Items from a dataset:

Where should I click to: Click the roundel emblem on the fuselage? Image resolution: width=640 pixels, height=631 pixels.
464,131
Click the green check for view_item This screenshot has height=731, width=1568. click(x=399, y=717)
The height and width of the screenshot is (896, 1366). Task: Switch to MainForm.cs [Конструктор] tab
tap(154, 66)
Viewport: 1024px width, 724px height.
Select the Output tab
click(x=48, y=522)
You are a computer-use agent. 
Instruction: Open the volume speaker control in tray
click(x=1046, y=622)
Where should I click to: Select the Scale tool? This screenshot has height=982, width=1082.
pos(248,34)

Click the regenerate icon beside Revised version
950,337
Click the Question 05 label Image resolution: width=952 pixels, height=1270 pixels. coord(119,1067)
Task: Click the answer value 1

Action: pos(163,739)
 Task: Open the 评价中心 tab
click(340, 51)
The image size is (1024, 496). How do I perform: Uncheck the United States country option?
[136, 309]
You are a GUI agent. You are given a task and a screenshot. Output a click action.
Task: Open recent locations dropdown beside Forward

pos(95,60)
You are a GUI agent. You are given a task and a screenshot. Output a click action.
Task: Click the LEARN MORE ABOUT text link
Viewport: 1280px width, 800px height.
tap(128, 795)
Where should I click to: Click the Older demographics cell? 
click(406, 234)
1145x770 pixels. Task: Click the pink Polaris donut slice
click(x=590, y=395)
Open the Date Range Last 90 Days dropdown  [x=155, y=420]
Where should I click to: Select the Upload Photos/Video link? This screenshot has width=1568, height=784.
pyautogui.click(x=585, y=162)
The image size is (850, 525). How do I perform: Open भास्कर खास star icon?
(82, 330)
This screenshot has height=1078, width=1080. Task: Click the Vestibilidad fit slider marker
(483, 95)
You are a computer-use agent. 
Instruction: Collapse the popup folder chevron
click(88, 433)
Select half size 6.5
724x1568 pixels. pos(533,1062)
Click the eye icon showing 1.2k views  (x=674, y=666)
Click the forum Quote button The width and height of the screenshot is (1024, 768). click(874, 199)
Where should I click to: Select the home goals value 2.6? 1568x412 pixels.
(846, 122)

TASK ITEM: Copy each record from above exactly, and include every line.

TASK OUTPUT:
Where should I click to: Click the roundel emblem on the fuselage? Image resolution: width=640 pixels, height=631 pixels.
464,131
Click the green check for view_item This screenshot has height=731, width=1568. click(x=399, y=717)
The height and width of the screenshot is (896, 1366). Task: Switch to MainForm.cs [Конструктор] tab
tap(154, 66)
Viewport: 1024px width, 724px height.
Select the Output tab
click(x=48, y=522)
You are a computer-use agent. 
Instruction: Open the volume speaker control in tray
click(x=1046, y=622)
Where should I click to: Select the Scale tool? This screenshot has height=982, width=1082.
pos(248,34)

Click the regenerate icon beside Revised version
950,337
Click the Question 05 label Image resolution: width=952 pixels, height=1270 pixels. coord(119,1067)
Task: Click the answer value 1

Action: pos(163,739)
 Task: Open the 评价中心 tab
click(340, 51)
The image size is (1024, 496). How do I perform: Uncheck the United States country option?
[136, 309]
You are a GUI agent. You are given a task and a screenshot. Output a click action.
Task: Open recent locations dropdown beside Forward

pos(95,60)
You are a GUI agent. You are given a task and a screenshot. Output a click action.
Task: Click the LEARN MORE ABOUT text link
Viewport: 1280px width, 800px height.
tap(128, 795)
Where should I click to: Click the Older demographics cell? 
click(406, 234)
1145x770 pixels. Task: Click the pink Polaris donut slice
click(x=590, y=395)
Open the Date Range Last 90 Days dropdown  [x=155, y=420]
Where should I click to: Select the Upload Photos/Video link? This screenshot has width=1568, height=784.
pyautogui.click(x=585, y=162)
The image size is (850, 525). How do I perform: Open भास्कर खास star icon?
(82, 330)
This screenshot has height=1078, width=1080. Task: Click the Vestibilidad fit slider marker
(483, 95)
You are a computer-use agent. 
Instruction: Collapse the popup folder chevron
click(88, 433)
Select half size 6.5
724x1568 pixels. pos(533,1062)
Click the eye icon showing 1.2k views  (x=674, y=666)
Click the forum Quote button The width and height of the screenshot is (1024, 768). click(874, 199)
Where should I click to: Select the home goals value 2.6? 1568x412 pixels.
(846, 122)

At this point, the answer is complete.